Am 10. Dezember hatte General von Werder dem erfolgreichen Kommandeur das ihm am 03. Dezember verliehende Eiserne Kreuz 1.Klasse persönlich überreicht, am 18.Januar wurde er zum Oberst befördert, im März wurde er wegen seiner hervorragenden Verdienste in den erblichen Adelstand erhoben. 36 eiserne Kreuze wurden dem Regiment noch am Schluss des Krieges verliehen.

General v.d.Goltz gibt folgendes Urteil ab: “Dass das 30. Regiment nicht allein in taktischer und disziplinarischer Beziehung Alles geleistet, was nur möglich, sondern dass dasselbe auch durch die ausgezeichnete Führung seines Regiments-Kommandeurs während des Feldzuges die schwierigsten Aufgaben, zu denen es ganz besonders ausgesucht wurde, jedes mal zur größten Zufriedenheit geleistet habe.” Und nach Jahren schrieb er an den Kommandeur: “Und gestatten Sie mir, dass ich es aussprechen darf, ihr Regiment in seiner Tüchtigkeit wird mich immer daran erinnern, was ein braves, gut geschultes, gut diszipliniertes Regiment in der Hand eines gewandten Kommandeurs im Kriege leisten kann.”

Am Tage des Einzuges der Truppen in Berlin, am 16.Juni 1871 ernannte der König den Feldherrn General von Werder zum Chef des Regiments.

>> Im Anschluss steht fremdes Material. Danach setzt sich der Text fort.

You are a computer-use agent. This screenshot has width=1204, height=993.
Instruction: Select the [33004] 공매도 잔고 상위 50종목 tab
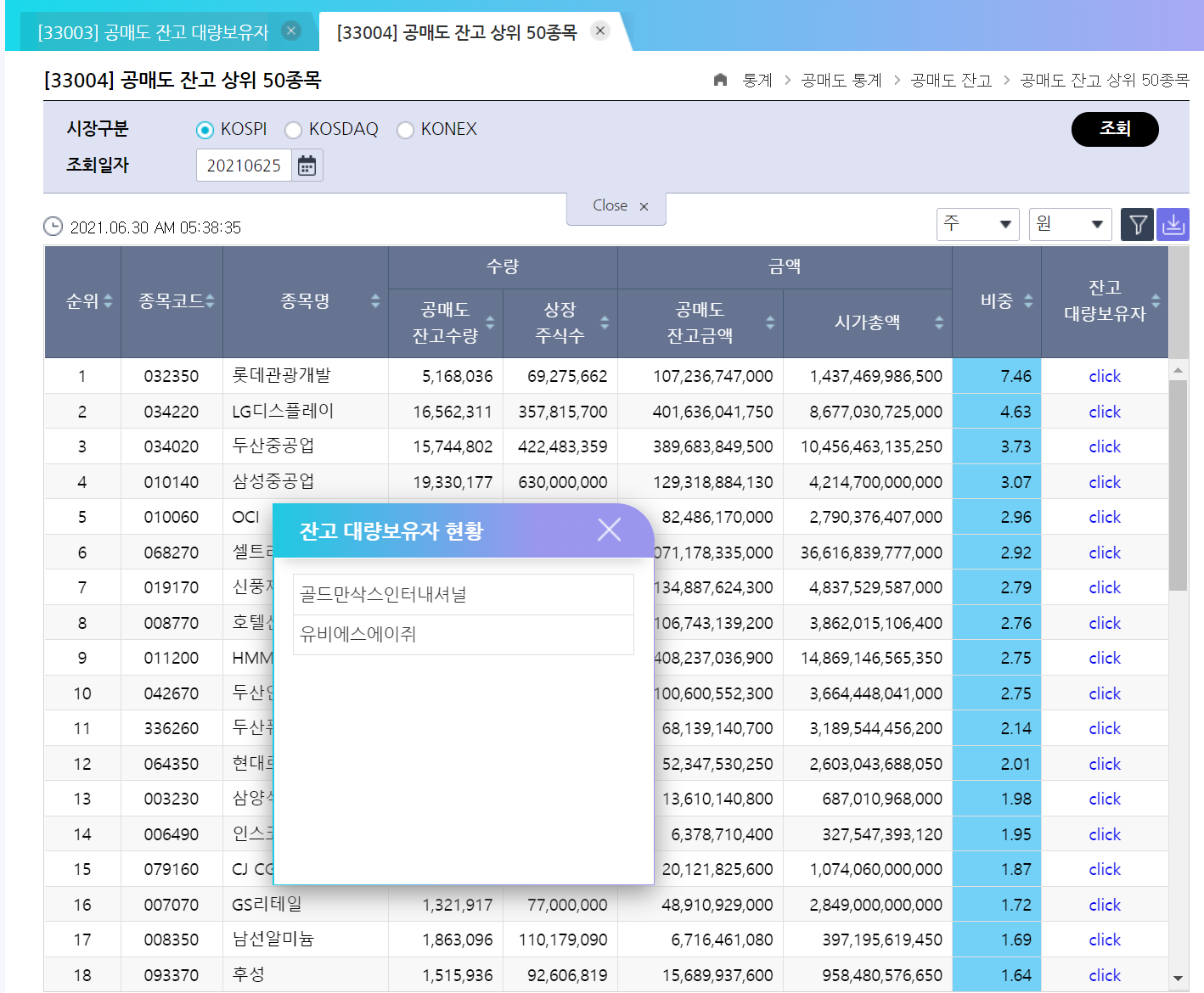click(456, 32)
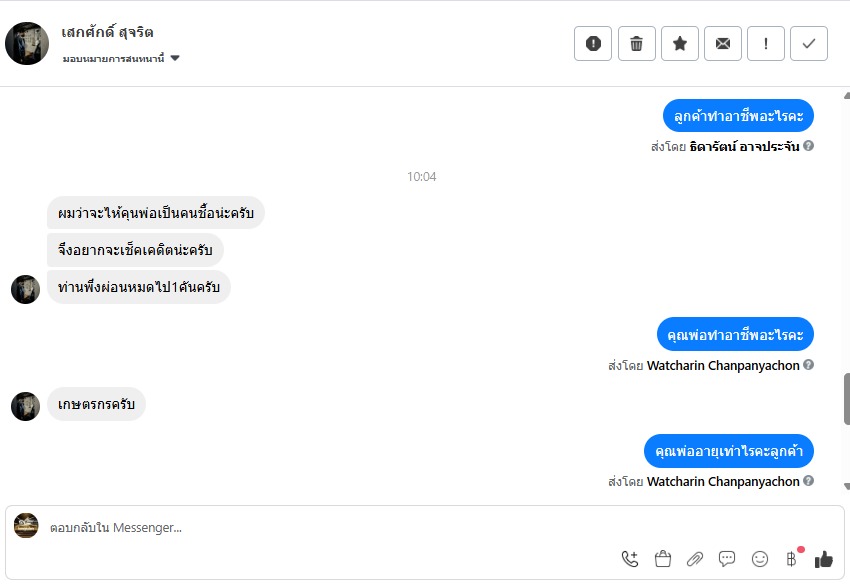Click customer's profile picture in header
The width and height of the screenshot is (850, 584).
[x=27, y=43]
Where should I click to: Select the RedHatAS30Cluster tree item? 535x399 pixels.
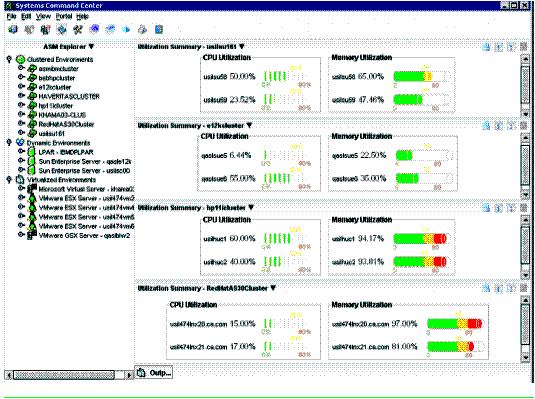(66, 124)

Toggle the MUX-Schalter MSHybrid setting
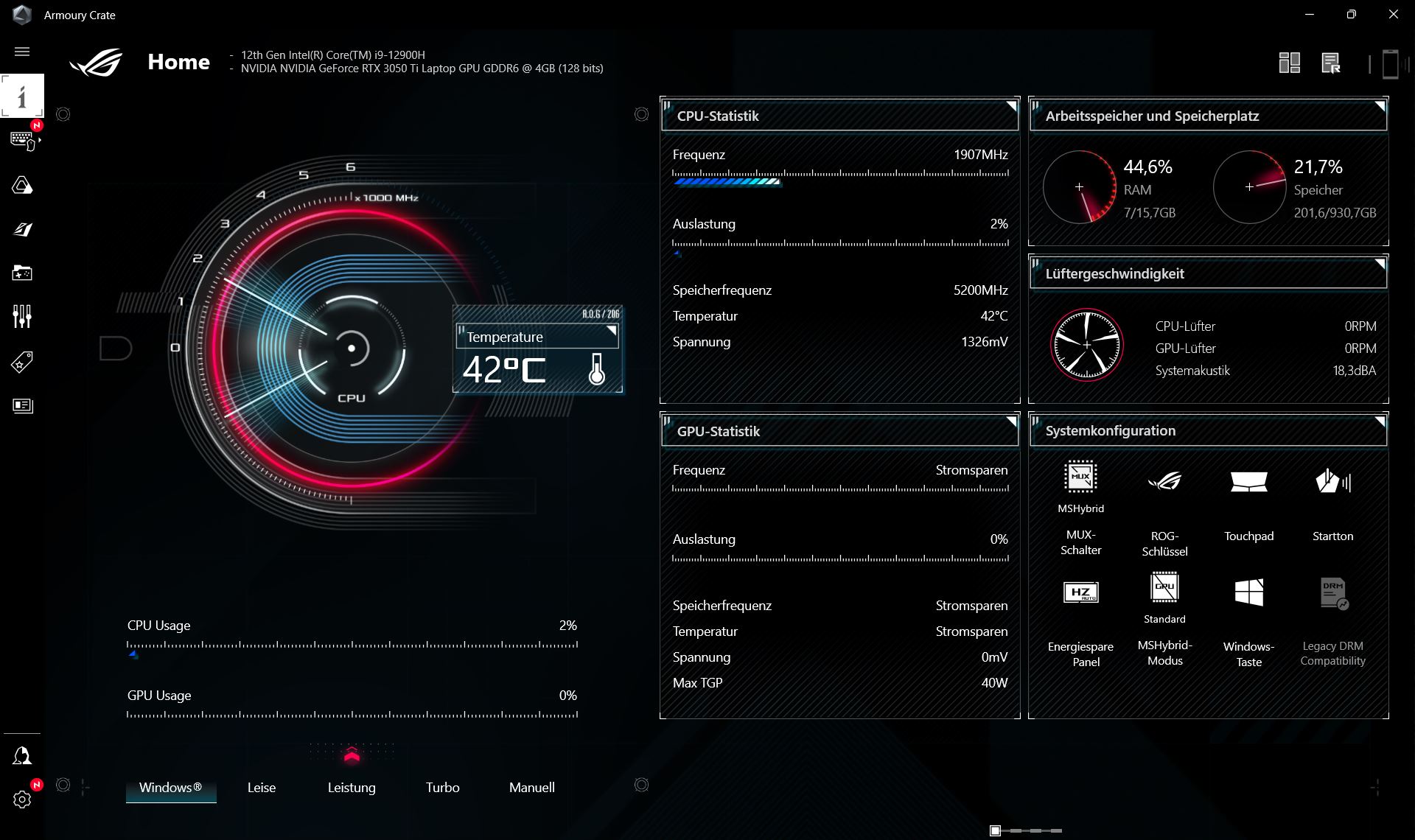(1080, 477)
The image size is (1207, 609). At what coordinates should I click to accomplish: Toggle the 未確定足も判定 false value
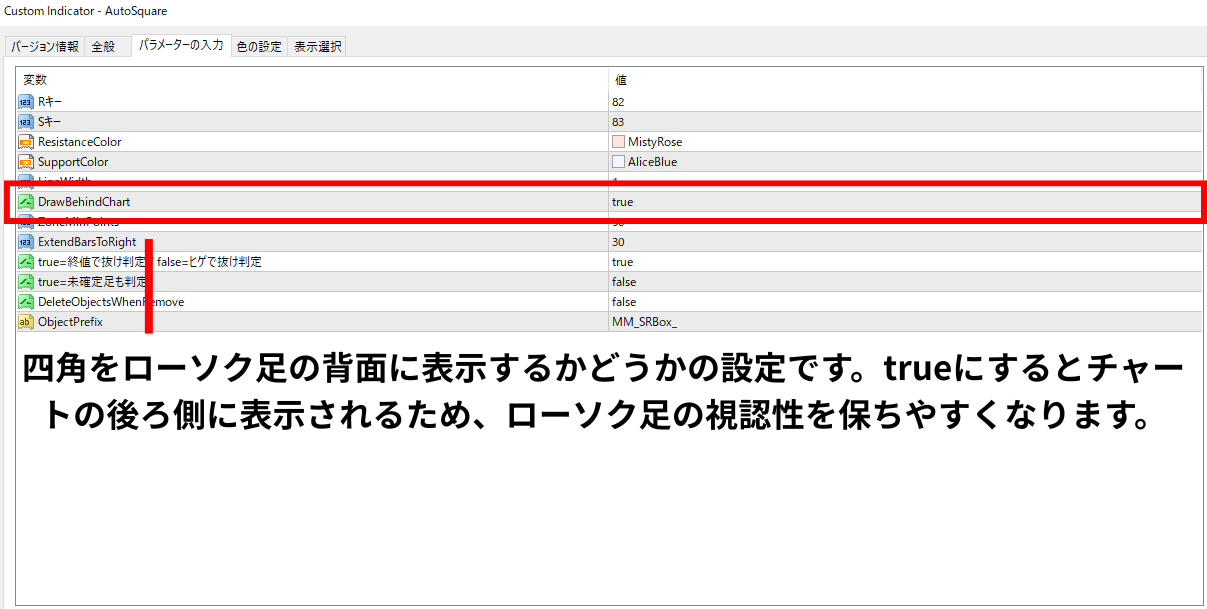point(905,282)
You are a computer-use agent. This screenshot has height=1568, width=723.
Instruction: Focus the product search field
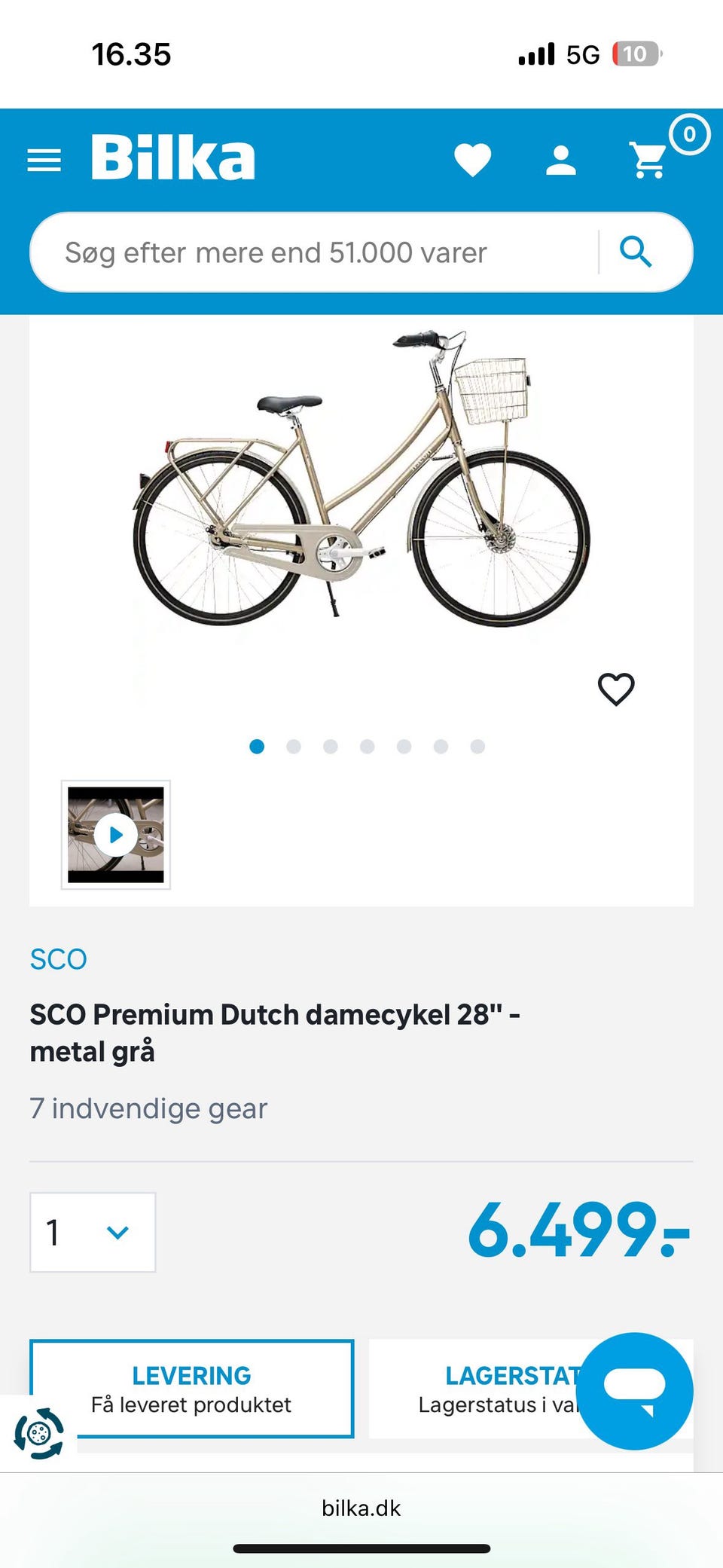tap(316, 252)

Dieser allerhöchste Gnadenbeweis war eine um so größere Anerkennung, als Se. Majestät der König damit einem Wunsch des Feldherrn entsprochen hatte. Am 15. Januar 1887 wurde Exzellenz von Nachtigall der Rang eines kommandierenden Generals und der rote Adlerorden 1.Klasse mit Eichenlaub und dem Emailbande des Kronenordens mit Schwertern am Ringe verliehen. Am 3. Oktober 1887 nahm er seinen Abschied und verstarb am 17. April 1890.